A mall retail employee told NancyOnNorwalk this week that the structure has high definition cameras covering just about every square inch. There are some people coming into the city to check out the mall’s vulnerabilities, but they aren’t getting very far, according to the employee.
Then there’s Wheels2U, the currently free on-demand microtransit service operating Thursday through Saturday evenings and from noon to 9 p.m. Sunday in Norwalk’s urban areas. This is what evolved from talk of a circulator when the mall was in its early stages of the approval process; basically, it’s a large van. You schedule your ride via an app.
The first weekend, from Oct. 10-13, there were more than 39 riders on Wheels2U traveling to and from The SoNo Collection, according to “As more stores continue to come on board, they anticipate seeing this climbing higher,” he wrote on Oct. 16.
The second weekend, from Oct. 17-21, there were more than 63 riders used Wheels 2U to travel to and from the SoNo Collection, he said.
State mill rates
Compared to other Connecticut cities, Norwalk’s mill rate is low.
That’s the gist of an Oct. 12 Patch article, which features information provided by the Connecticut Office of Policy and Management. Here’s a sampling of information:
- Hartford 74.29
- Waterbury 60.21
- East Hartford 49.11
- Bridgeport 53.99
- New Haven 42.98
- New London 39.9
- East Haven 32.42
- Milford 27.71
- Danbury 27.6
- Stamford “A” 26.35
- Stamford “B” 25.64
- Stamford “C” 25.33
- Stamford “CS” 25.77
- Norwalk 1st, 2nd, 3rd and 4th districts 23.315
Kudos for Biagiarelli
Norwalk Tax Collector Lisa Biagiarelli got an unusual reaction in September when she delivered her monthly report to the Common Council Finance Committee.
“Would be very appropriate to say Woo-woo?” Finance Committee Chairman Greg Burnett (D-At Large) asked.
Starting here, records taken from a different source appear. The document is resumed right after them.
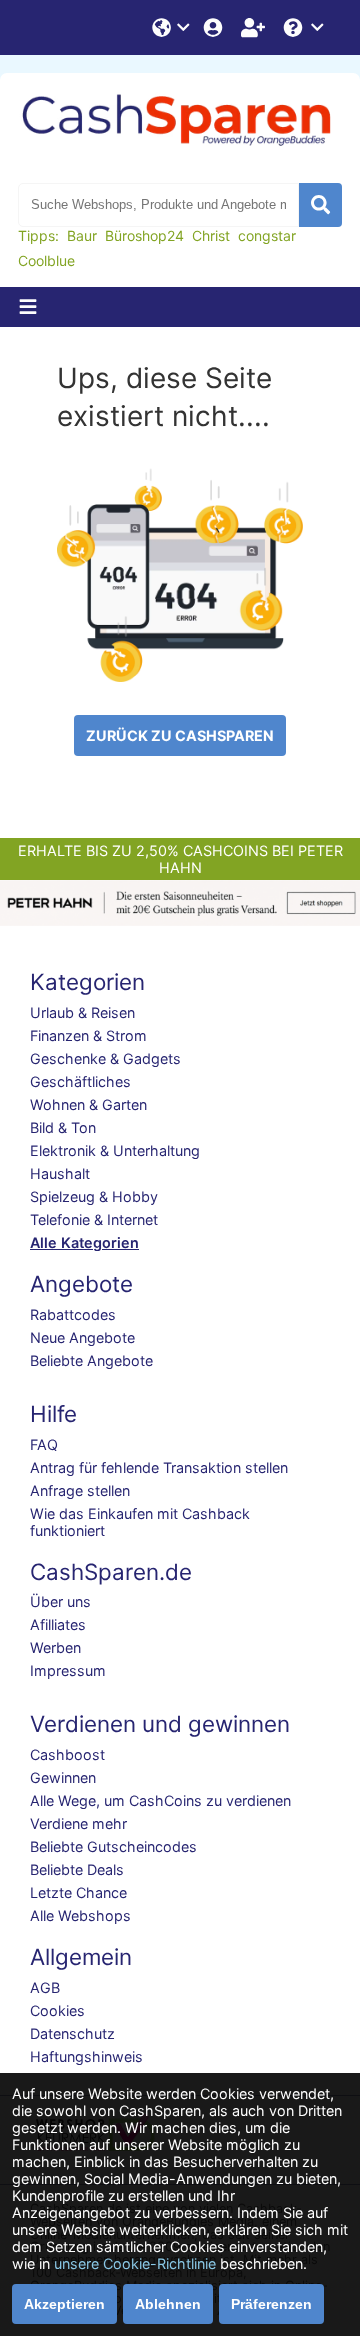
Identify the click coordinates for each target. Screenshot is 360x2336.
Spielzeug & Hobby (94, 1196)
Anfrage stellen (80, 1490)
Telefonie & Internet (94, 1219)
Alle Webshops (80, 1915)
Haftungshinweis (86, 2056)
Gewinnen (63, 1777)
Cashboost (67, 1754)
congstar (267, 235)
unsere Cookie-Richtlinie (135, 2263)
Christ (211, 235)
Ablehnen (168, 2304)
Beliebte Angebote (91, 1360)
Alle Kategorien (84, 1242)
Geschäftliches (80, 1081)
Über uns (60, 1601)
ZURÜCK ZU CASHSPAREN (180, 735)
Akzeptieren (64, 2304)
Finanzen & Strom (88, 1035)
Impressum (68, 1670)
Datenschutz (72, 2033)
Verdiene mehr (78, 1823)
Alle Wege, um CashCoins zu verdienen (160, 1800)
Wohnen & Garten (88, 1104)
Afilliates (58, 1624)
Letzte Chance (78, 1892)
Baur (82, 235)
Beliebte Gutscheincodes (113, 1846)
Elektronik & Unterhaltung (115, 1150)
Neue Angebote (82, 1337)
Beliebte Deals (77, 1869)
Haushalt (60, 1173)
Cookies (57, 2010)
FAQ (44, 1444)
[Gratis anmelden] (255, 27)
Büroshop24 (144, 235)
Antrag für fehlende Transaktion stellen (159, 1467)
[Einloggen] (215, 27)
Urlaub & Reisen (82, 1012)
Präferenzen (271, 2304)
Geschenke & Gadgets (105, 1058)
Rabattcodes (73, 1314)
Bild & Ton (63, 1127)
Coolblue (46, 260)
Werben (55, 1647)
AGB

Norwalk had collected 99.4% of the actual adjusted levy in the 14-month period auditors were looking at and “that’s actually a very good rate for a levy that’s as high as ours,” she had said.
Yes, he could say “Woo-woo,” she said, suggesting that he do it again.
“Make a motion to go ‘woo-woo,’” he joked.
“We also are starting to now think about the second installment billing which if you remember I usually try to get that done around November, around Thanksgiving time,” she said. “Get it in the mail by the second week of December, because we don’t want people spending their holiday money.”
And, “It was a very clean collection. There were no major issues, there were no major problems,” she said.
The tax sale will be in July and, “We’re starting to come up with what we think our criteria might be,” she said. “We’re probably going to want to do very similar to what we did last time to try to get in about $5 million on the sale.”
Burnett thanked her for her work and said, “Let’s hit 99.5 next year.”
The October Committee meeting was cancelled.
Biagiarelli’s Oct. 10 memo gives an update:
“As of the end of September 2019, three months into our new fiscal year, we had collected more than $173 million, or 52.37% of our $330 million adjusted tax levy. In addition, as of the end of September, 2019, we collected more than $8 million of our sewer use levy, or 48.31%. We also collected 74.56% of the year’s IPP (Industrial Pretreatment Program) fee on behalf of the Water Pollution Control Authority. Compared with the prior fiscal year, our tax collection rate is slightly behind by 0.19%.
“With regard to prior years’ collections, through the month of September 2019, we showed a net collection of more than $1.5 million in back taxes, interest, lien fees and other fees.”